One of the four East Timorese witnesses who traveled to Indonesia to testify in one of the first trials alleged threats and intimidation by militia leader and defendant Eurico Gutteres when he arrived at court.36
A witness in the Suai Church massacre trial asked the prosecutor to be allowed to testify in Tetum, an indigenous language of East Timor. However, the Panel of Judges in the case, led by Cicut Sutiarso, rejected the request stating that the UNTAET interpreter present did not hold correct documentation to interpret in court, forcing the witness to testify in Indonesian. As a result the testimony was riddled with language difficulties, causing the testimony to be limited primarily to yes or no responses to questions, and resulting in heckling by soldiers present in the courtroom, which the judges have made no attempt to control.37
The prosecution has offered little logistical support to witnesses, raising serious security concerns. No provisions were made for the first witnesses to be met at the airport. In addition, they had to walk, in public, to the courthouse, due to roadblocks. No safe space was arranged for them at the courthouse, and no safe passage to travel between the courtroom and other parts of the building. On one occasion, a defendant was let in to see protected witnesses.38
The climate in the courtroom has also not been conducive to the security of witnesses. Statements supportive of the TNI or critical of the U.N. are accompanied by loud cheering from those in attendance.
D. Questionable Selection of Judges; Inadequate Judicial Training
The judges for the Ad Hoc Court were chosen during the course of secret hearings by a closed session of Indonesia's Supreme Court. It is unclear what the criteria were for their selection. Most have no training in, or experience with, international law or human rights.
The appeals process will be discharged by a mixed panel of career and non-career judges, with little or no experience of international law or crimes of this complexity. Appeals against convictions will go to the High Court and then to the Supreme Court, while appeals against acquittals will go straight to the Supreme Court. There is no clear timetable as to when appeals will be heard or when decisions will be issued.
A very worrisome aspect of the appeals procedure is that the decisions and reasoning of the High Court or Supreme Court will not be public documents (though it is likely that the decisions will be leaked by either the judges or the lawyers due to the high level of interest in these cases).

#### EXERCISE TASK A:
Render the lines of the listing as a JSON list of strings, one string per line with blank lines omitted, starting at the line that contains "Given: Click the 参照(B)... browse button" and ending at the last line of the listing, with both ends included. Leave the pictures out of the answer.
#### EXERCISE TASK B:
Write the next part of the passage on Indonesia's Ad Hoc Court for East Timor, picking up right after its final sentence.

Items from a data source

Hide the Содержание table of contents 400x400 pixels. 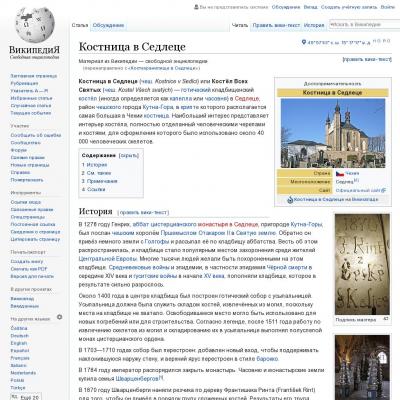tap(128, 156)
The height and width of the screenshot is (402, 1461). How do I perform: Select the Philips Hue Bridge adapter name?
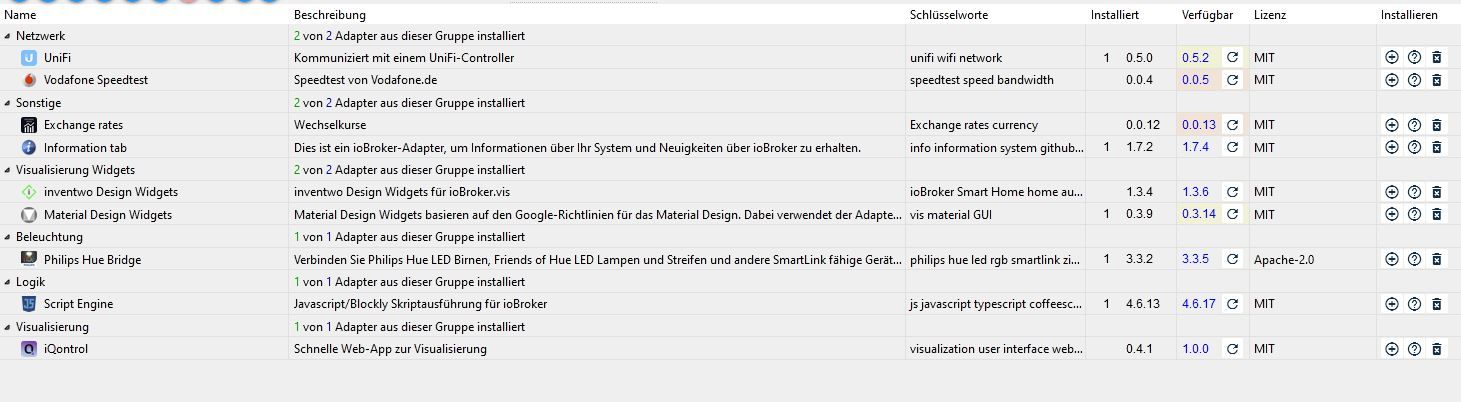pyautogui.click(x=92, y=259)
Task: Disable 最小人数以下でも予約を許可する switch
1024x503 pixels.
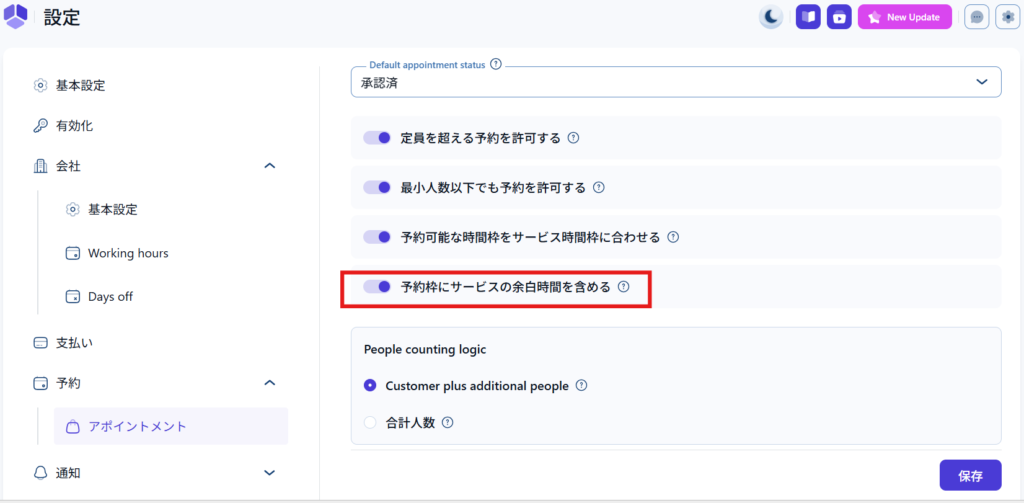Action: 377,188
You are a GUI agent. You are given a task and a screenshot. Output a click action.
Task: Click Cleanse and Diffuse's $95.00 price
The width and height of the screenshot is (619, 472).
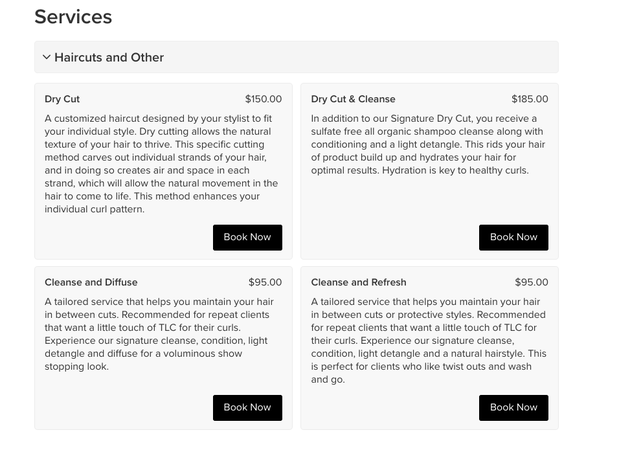click(x=265, y=282)
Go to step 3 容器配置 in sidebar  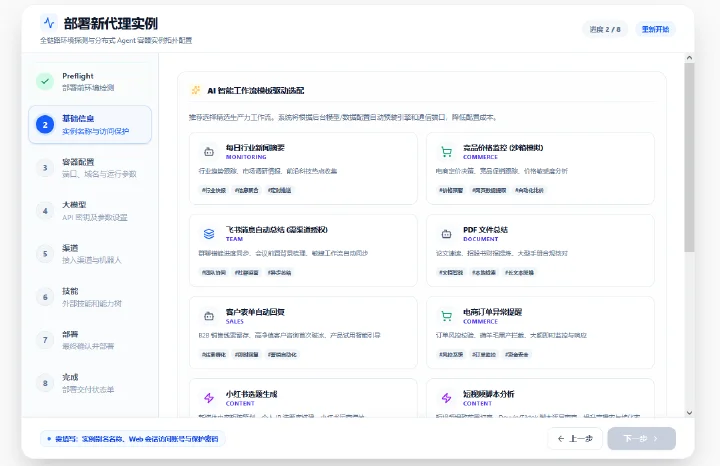pyautogui.click(x=90, y=168)
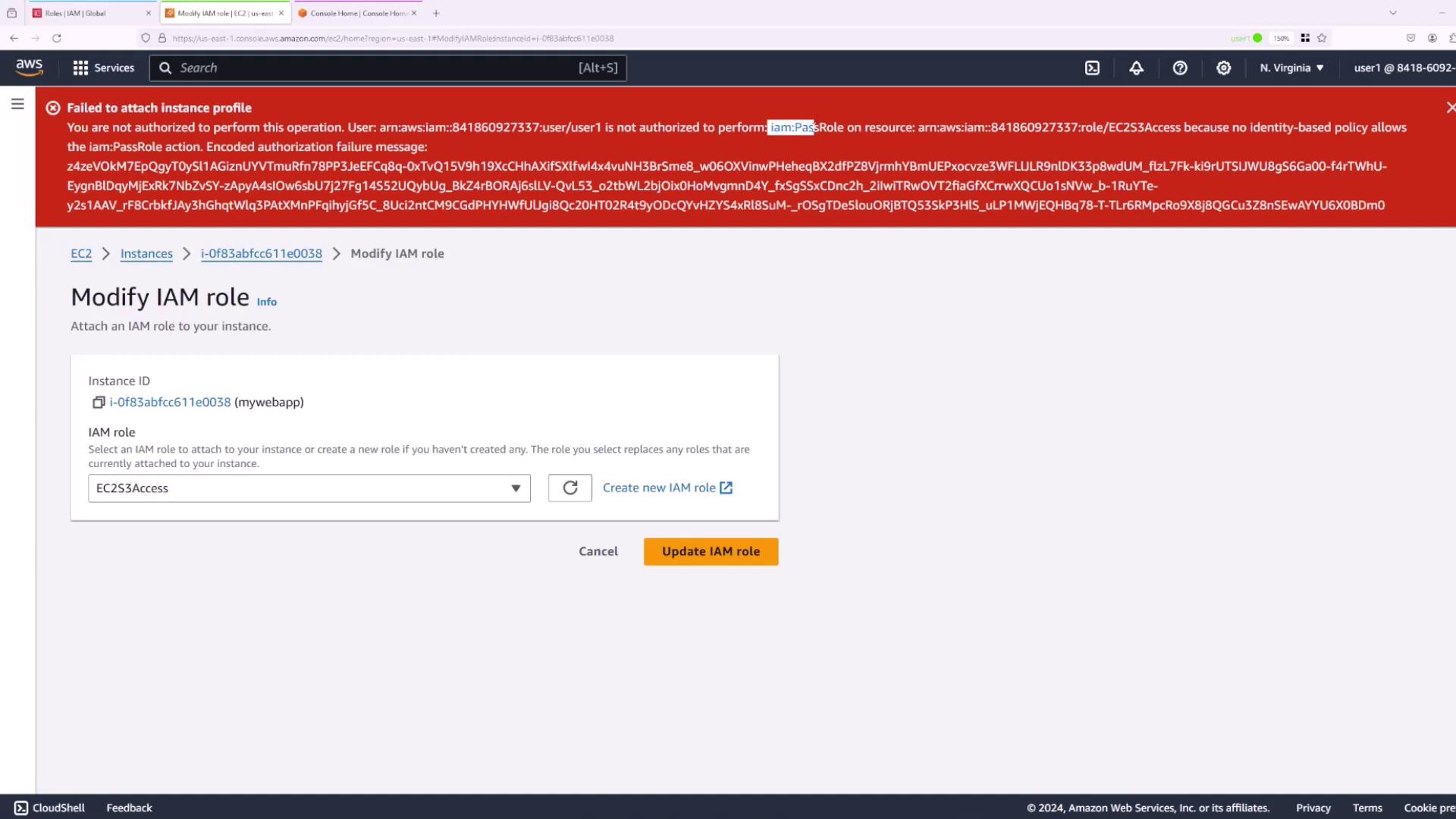Copy the instance ID with copy icon

[99, 403]
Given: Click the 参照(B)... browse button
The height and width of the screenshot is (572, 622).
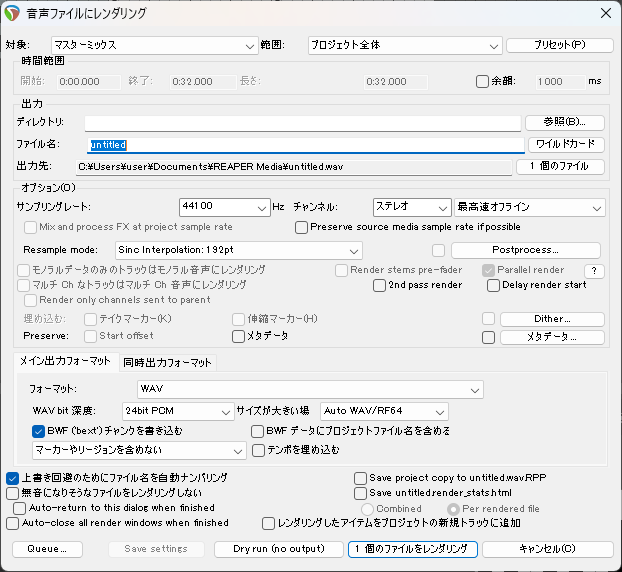Looking at the screenshot, I should click(565, 122).
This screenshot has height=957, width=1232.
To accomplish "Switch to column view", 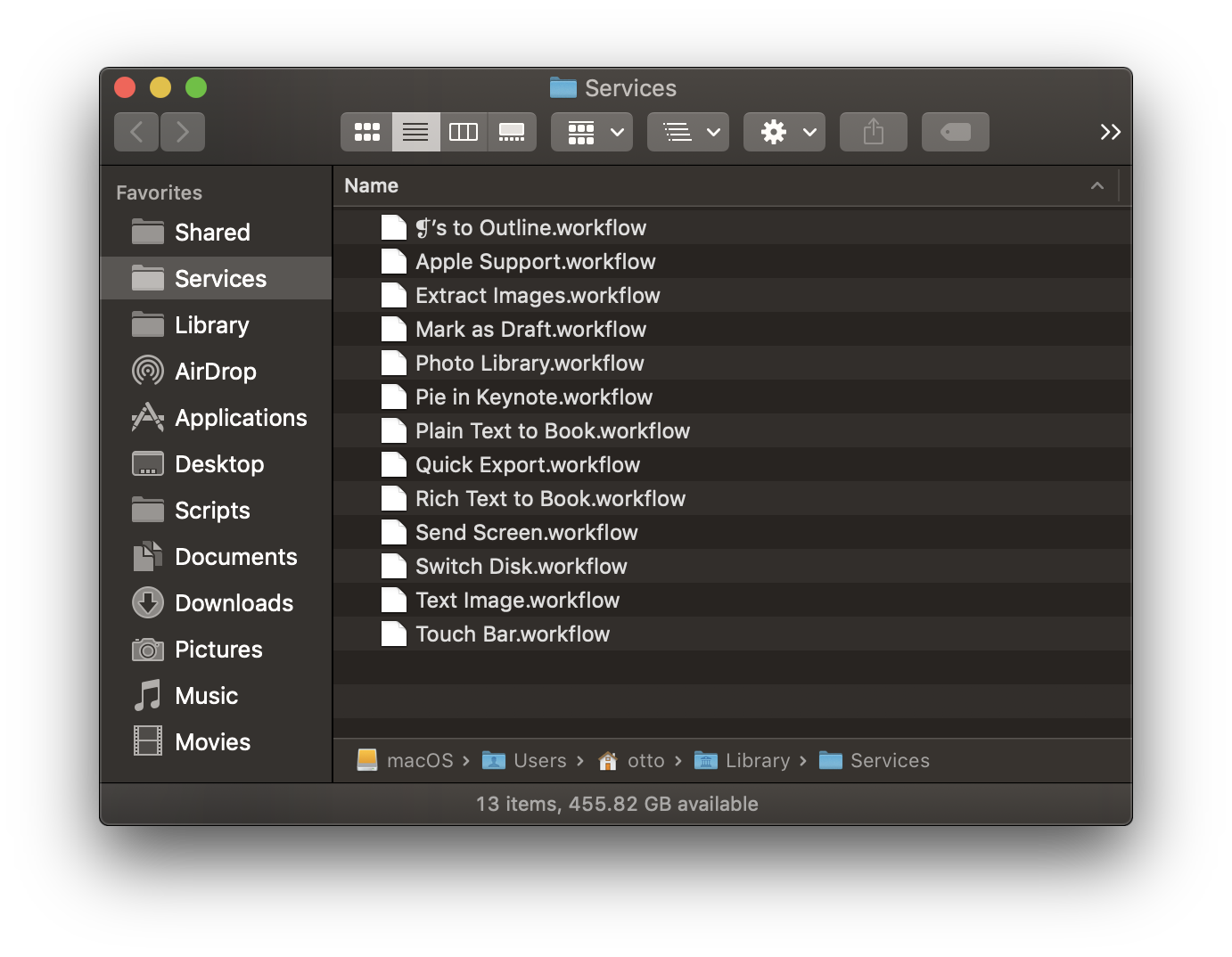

#### EXERCISE RESPONSE A:
[
  "Given: Click the 参照(B)... browse button",
  "The height and width of the screenshot is (572, 622).",
  "Looking at the screenshot, I should click(565, 122).",
  "This screenshot has height=957, width=1232.",
  "To accomplish \"Switch to column view\", "
]

#### EXERCISE RESPONSE B:
E. History of Light Punishment for Members of the Security Forces
The acquittals and light sentences issued by the Ad Hoc Court are consistent with notoriously weak sentences given to military personnel for crimes in past trials. After the November 1991 massacre of hundreds of civilians by the military at the Santa Cruz cemetery in East Timor, a Military Honor Council sentenced low-ranking soldiers to between ten and eighteen months in prison. More senior officials involved in the massacre were sent abroad to study. Timorese militia members who were recently convicted of brutally killing three UNHCR workers in West Timor September 2000 were initially sentenced to 10-20 months in prison. Only after intense international pressure were the prison terms increased to seven years during appeal. While welcome, the increased sentences are another indication of the lack of independence of the judiciary.
Eurico Gutteres was also charged in 2001 in relation to an incident in Atambua, West Timor that took place shortly after the UNHCR killings. He was accused of incitement for resisting efforts by authorities to disarm the militias and sentenced to six months in prison by the North Jakarta district court. However, he served only twenty-three days before being released.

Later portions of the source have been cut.